[AIM]:
Rewrite all of the material below as a numbered list, with blank lines omitted.

(Entries on locating words and elements)
────────────────────

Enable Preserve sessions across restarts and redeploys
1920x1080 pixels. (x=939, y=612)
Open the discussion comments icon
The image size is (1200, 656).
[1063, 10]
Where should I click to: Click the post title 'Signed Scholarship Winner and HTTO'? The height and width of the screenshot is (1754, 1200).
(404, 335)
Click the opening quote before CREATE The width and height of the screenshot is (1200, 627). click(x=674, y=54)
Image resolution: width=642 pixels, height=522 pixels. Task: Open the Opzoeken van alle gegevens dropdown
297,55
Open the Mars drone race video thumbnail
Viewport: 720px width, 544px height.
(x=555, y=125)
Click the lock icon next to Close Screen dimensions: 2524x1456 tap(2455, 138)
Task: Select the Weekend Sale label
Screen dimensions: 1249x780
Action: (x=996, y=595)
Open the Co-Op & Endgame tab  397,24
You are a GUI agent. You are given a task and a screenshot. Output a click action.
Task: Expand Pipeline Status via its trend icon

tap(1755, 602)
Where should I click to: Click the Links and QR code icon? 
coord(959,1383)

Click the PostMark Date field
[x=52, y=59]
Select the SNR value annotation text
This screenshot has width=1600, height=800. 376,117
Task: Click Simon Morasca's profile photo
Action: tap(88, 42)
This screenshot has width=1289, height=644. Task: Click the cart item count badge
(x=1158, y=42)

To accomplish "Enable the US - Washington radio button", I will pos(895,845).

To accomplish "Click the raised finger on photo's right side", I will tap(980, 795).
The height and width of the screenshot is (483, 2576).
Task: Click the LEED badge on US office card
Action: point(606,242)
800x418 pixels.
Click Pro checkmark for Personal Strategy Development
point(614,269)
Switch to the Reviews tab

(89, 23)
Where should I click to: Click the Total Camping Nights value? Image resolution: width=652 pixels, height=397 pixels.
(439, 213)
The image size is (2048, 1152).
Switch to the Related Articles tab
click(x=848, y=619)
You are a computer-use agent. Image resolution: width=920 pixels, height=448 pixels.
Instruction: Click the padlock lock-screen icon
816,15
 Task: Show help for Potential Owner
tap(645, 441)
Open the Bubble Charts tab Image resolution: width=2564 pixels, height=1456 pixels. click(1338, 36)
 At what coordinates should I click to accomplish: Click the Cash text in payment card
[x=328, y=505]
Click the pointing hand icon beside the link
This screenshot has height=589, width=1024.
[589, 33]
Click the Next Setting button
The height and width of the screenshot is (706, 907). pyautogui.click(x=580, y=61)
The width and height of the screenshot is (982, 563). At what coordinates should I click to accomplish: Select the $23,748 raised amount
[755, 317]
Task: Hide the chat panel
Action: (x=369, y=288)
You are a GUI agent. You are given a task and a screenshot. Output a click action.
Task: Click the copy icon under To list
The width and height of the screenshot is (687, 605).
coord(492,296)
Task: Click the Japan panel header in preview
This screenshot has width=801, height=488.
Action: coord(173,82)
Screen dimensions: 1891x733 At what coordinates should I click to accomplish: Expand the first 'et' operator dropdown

────────────────────

[ANSWER TO THIS TASK]:
1. Enable Preserve sessions across restarts and redeploys
2. 1920x1080 pixels. (x=939, y=612)
3. Open the discussion comments icon
4. The image size is (1200, 656).
5. [1063, 10]
6. Where should I click to: Click the post title 'Signed Scholarship Winner and HTTO'? The height and width of the screenshot is (1754, 1200).
7. (404, 335)
8. Click the opening quote before CREATE The width and height of the screenshot is (1200, 627). click(x=674, y=54)
9. Image resolution: width=642 pixels, height=522 pixels. Task: Open the Opzoeken van alle gegevens dropdown
10. 297,55
11. Open the Mars drone race video thumbnail
12. Viewport: 720px width, 544px height.
13. (x=555, y=125)
14. Click the lock icon next to Close Screen dimensions: 2524x1456 tap(2455, 138)
15. Task: Select the Weekend Sale label
16. Screen dimensions: 1249x780
17. Action: (x=996, y=595)
18. Open the Co-Op & Endgame tab  397,24
19. You are a GUI agent. You are given a task and a screenshot. Output a click action.
20. Task: Expand Pipeline Status via its trend icon
21. tap(1755, 602)
22. Where should I click to: Click the Links and QR code icon? 
23. coord(959,1383)
24. Click the PostMark Date field
25. [x=52, y=59]
26. Select the SNR value annotation text
27. This screenshot has width=1600, height=800. 376,117
28. Task: Click Simon Morasca's profile photo
29. Action: tap(88, 42)
30. This screenshot has width=1289, height=644. Task: Click the cart item count badge
31. (x=1158, y=42)
32. To accomplish "Enable the US - Washington radio button", I will pos(895,845).
33. To accomplish "Click the raised finger on photo's right side", I will tap(980, 795).
34. The height and width of the screenshot is (483, 2576).
35. Task: Click the LEED badge on US office card
36. Action: point(606,242)
37. 800x418 pixels.
38. Click Pro checkmark for Personal Strategy Development
39. point(614,269)
40. Switch to the Reviews tab
41. (89, 23)
42. Where should I click to: Click the Total Camping Nights value? Image resolution: width=652 pixels, height=397 pixels.
43. (439, 213)
44. The image size is (2048, 1152).
45. Switch to the Related Articles tab
46. click(x=848, y=619)
47. You are a computer-use agent. Image resolution: width=920 pixels, height=448 pixels.
48. Instruction: Click the padlock lock-screen icon
49. 816,15
50.  Task: Show help for Potential Owner
51. tap(645, 441)
52. Open the Bubble Charts tab Image resolution: width=2564 pixels, height=1456 pixels. click(1338, 36)
53.  At what coordinates should I click to accomplish: Click the Cash text in payment card
54. [x=328, y=505]
55. Click the pointing hand icon beside the link
56. This screenshot has height=589, width=1024.
57. [589, 33]
58. Click the Next Setting button
59. The height and width of the screenshot is (706, 907). pyautogui.click(x=580, y=61)
60. The width and height of the screenshot is (982, 563). At what coordinates should I click to accomplish: Select the $23,748 raised amount
61. [755, 317]
62. Task: Hide the chat panel
63. Action: (x=369, y=288)
64. You are a GUI agent. You are given a task and a screenshot. Output a click action.
65. Task: Click the copy icon under To list
66. The width and height of the screenshot is (687, 605).
67. coord(492,296)
68. Task: Click the Japan panel header in preview
69. This screenshot has width=801, height=488.
70. Action: coord(173,82)
71. Screen dimensions: 1891x733 At what coordinates should I click to accomplish: Expand the first 'et' operator dropdown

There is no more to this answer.